Por motivos diversos, alguns alheios à minha vontade, visitei nas últimas semanas várias lojas de roupa, comummente designada por vestuário em contextos eruditos. Tal como Wordsworth fez poesia sobre narcisos e não sobre cravos, alguma condição social não permite que se frequentem “lojas de roupa”, apenas que se visitem “espaços de vestuário”. Foi nestes espaços que descobri uma nova tendência na moda portuguesa: a singularização. Não a singularidade, porque a roupa tende a ser igual em todas as lojas. Aliás, espaços comerciais, peço desculpa pelo plebeísmo. A singularização é o fenómeno que transforma tudo o que existe em substantivos singulares. “Que experimentar esta calça?”, foi-me perguntado. Não, eu gostava de experimentar o par. “Com esta calça um sapato ficava melhor que a sapatilha”, ouvi. E se for um sapato no pé esquerdo e uma sapatilha no pé direito, pode ser? Ainda não estou pronto para abandonar as All Stars, mas posso aceitar esta solução de compromisso.
No Ciberdúvidas da Língua Portuguesa escreve-se que podem aceitar-se as duas formas, plural e singular e a Wikipédia esclarece que “calça” é a versão utilizada no Brasil. Mas o Brasil é o país do mundo com mais implantes de silicone, o que torna a distinção entre singular e plural bastante irrelevante. A propósito, note-se como cornos e mamas são sempre referidos não só no plural como muitas vezes com o auxílio da expressão “par de”, muito embora, a não ser em casos de doença, uns e outras venham precisamente sempre aos pares.
Já o “Dicionário da Língua Portuguesa” da Porto Editora não está com rodeios e mostra claramente a distinção. “Calça: s.f., atilho que se coloca nas pernas de algumas aves domésticas, para distinguir das outras” e “Calças: s.f., peça de roupa que veste as ancas e, separadamente, cada uma das pernas”. Da próxima vez que uma assistente comercial – aqui também se usam eufemismos – disser “fica-lhe bem esta calça” vou pensar que me está a chamar galinha.
Estranhamente, Rodrigo de Sá Nogueira, no seu “Dicionário de Erros e Problemas de Linguagem”, não aborda esta questão sociolinguística. Será a distinção entre calça e calças uma questão de classe social? Ou apenas um jargão profissional? Pode ser uma maneira de distinguir os vendedores dos clientes, da mesma forma que os mecânicos falam de peças de automóveis das quais os engenheiros que inventam os carros nunca ouviram falar, também quem está a atender em lojas de roupa singulariza gramaticalmente as peças de roupa como uma afirmação de especialista. Se usam o singular é porque percebem mesmo do que estão a falar.

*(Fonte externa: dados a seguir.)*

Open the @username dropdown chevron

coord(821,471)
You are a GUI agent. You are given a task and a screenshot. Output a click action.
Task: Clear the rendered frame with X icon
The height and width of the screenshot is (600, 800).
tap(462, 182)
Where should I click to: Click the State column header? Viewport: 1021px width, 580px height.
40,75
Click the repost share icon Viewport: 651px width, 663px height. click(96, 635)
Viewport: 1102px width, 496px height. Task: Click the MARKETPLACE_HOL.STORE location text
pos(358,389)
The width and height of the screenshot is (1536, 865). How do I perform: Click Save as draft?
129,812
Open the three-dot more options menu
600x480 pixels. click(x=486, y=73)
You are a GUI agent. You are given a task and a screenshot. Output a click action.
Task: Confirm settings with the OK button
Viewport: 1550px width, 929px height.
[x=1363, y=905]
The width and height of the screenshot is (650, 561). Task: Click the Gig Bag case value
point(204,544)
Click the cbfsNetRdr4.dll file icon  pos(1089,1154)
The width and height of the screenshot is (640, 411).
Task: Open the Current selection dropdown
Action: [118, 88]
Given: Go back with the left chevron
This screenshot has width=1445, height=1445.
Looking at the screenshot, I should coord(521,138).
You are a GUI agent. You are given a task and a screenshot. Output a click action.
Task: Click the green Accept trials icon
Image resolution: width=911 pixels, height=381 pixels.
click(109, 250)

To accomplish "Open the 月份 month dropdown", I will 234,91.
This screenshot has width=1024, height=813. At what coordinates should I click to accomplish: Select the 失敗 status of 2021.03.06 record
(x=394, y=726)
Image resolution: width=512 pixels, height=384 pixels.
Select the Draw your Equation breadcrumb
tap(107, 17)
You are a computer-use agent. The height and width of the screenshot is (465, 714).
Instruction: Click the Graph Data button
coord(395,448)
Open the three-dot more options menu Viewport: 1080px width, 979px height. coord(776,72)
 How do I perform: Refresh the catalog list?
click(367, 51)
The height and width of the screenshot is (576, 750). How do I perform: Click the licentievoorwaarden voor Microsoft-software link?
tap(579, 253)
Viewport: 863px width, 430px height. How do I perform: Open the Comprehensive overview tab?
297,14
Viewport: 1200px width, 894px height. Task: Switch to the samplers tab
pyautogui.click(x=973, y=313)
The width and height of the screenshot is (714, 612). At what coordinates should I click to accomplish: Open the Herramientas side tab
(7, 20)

Na verdade, é uma técnica similar àquela utilizada pelos taxistas no seu discurso sociopolítico elaborado. “O imigrante não gosta de trabalhar. O preto vem para Portugal e só quer é mandriar. O muçulmano e o judeu é tudo a mesma laia, só vê dinheiro”. Argumentos singularizados acabam por ser persuasivos. Eu não acredito na preguiça como indicador de pertença étnica, mas consigo imaginar pessoas preguiçosas, sejam elas nascidas no Congo, na Moldávia ou em Coimbra (estas últimas não só imagino como conheço). A singularização impede a contestação: “Eu não disse que eram todos, pois não?” É verdade, não disse.
É como em “A calça fica-lhe bem”. Pois, mas aqui atrás ficam esquisitas. Lá está, a senhora não disse que eram as calças que ficavam bem. O que ficava bem era “a calça”. O problema é que eu não sou magro nem perneta e tinha mesmo de comprar o par de calças. A outra metade do par, afinal, é que já não ficava assim tão bem.